**REQUIRED WORK:** In the records below, switch each "Instruction" to "Objective" and leave everything else unchanged.

**Target position records:**
══════
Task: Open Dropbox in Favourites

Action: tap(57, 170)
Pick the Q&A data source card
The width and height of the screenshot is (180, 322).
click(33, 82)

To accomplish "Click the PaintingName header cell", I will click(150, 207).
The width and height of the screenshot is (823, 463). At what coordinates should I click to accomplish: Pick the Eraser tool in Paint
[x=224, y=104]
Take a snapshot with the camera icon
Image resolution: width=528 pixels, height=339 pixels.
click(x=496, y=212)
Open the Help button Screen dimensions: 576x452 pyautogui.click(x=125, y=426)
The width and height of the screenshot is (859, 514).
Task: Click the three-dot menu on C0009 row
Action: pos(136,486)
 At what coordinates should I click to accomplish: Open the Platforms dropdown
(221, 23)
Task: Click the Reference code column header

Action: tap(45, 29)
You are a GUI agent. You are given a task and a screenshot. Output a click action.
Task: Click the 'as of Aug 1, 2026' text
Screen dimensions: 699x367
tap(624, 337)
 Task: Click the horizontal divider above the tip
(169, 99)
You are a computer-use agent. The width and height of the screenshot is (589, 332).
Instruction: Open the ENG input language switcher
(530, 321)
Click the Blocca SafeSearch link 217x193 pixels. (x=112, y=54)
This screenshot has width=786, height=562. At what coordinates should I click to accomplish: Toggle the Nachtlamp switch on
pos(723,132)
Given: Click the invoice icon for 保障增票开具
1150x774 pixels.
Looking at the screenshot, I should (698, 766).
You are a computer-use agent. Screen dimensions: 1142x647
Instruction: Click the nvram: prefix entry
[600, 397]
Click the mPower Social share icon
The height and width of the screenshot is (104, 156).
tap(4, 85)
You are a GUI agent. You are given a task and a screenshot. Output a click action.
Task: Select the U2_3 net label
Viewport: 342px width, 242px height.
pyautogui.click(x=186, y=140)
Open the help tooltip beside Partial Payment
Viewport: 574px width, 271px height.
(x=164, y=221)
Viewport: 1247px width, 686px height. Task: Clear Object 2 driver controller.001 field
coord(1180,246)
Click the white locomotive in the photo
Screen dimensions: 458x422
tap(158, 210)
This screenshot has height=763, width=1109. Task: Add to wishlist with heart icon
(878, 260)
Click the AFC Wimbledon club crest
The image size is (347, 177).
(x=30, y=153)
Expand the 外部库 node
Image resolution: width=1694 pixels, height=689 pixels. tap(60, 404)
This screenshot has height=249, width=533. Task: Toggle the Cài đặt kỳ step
══════
**RESPONSE TO THIS TASK:**
Task: Open Dropbox in Favourites

Action: tap(57, 170)
Pick the Q&A data source card
The width and height of the screenshot is (180, 322).
click(33, 82)

To accomplish "Click the PaintingName header cell", I will click(150, 207).
The width and height of the screenshot is (823, 463). At what coordinates should I click to accomplish: Pick the Eraser tool in Paint
[x=224, y=104]
Take a snapshot with the camera icon
Image resolution: width=528 pixels, height=339 pixels.
click(x=496, y=212)
Open the Help button Screen dimensions: 576x452 pyautogui.click(x=125, y=426)
The width and height of the screenshot is (859, 514).
Task: Click the three-dot menu on C0009 row
Action: pos(136,486)
 At what coordinates should I click to accomplish: Open the Platforms dropdown
(221, 23)
Task: Click the Reference code column header

Action: tap(45, 29)
You are a GUI agent. You are given a task and a screenshot. Output a click action.
Task: Click the 'as of Aug 1, 2026' text
Screen dimensions: 699x367
tap(624, 337)
 Task: Click the horizontal divider above the tip
(169, 99)
You are a computer-use agent. The width and height of the screenshot is (589, 332).
Objective: Open the ENG input language switcher
(530, 321)
Click the Blocca SafeSearch link 217x193 pixels. (x=112, y=54)
This screenshot has width=786, height=562. At what coordinates should I click to accomplish: Toggle the Nachtlamp switch on
pos(723,132)
Given: Click the invoice icon for 保障增票开具
1150x774 pixels.
Looking at the screenshot, I should (698, 766).
You are a computer-use agent. Screen dimensions: 1142x647
Objective: Click the nvram: prefix entry
[600, 397]
Click the mPower Social share icon
The height and width of the screenshot is (104, 156).
tap(4, 85)
You are a GUI agent. You are given a task and a screenshot. Output a click action.
Task: Select the U2_3 net label
Viewport: 342px width, 242px height.
pyautogui.click(x=186, y=140)
Open the help tooltip beside Partial Payment
Viewport: 574px width, 271px height.
(x=164, y=221)
Viewport: 1247px width, 686px height. Task: Clear Object 2 driver controller.001 field
coord(1180,246)
Click the white locomotive in the photo
Screen dimensions: 458x422
tap(158, 210)
This screenshot has height=763, width=1109. Task: Add to wishlist with heart icon
(878, 260)
Click the AFC Wimbledon club crest
The image size is (347, 177).
(x=30, y=153)
Expand the 外部库 node
Image resolution: width=1694 pixels, height=689 pixels. tap(60, 404)
This screenshot has height=249, width=533. Task: Toggle the Cài đặt kỳ step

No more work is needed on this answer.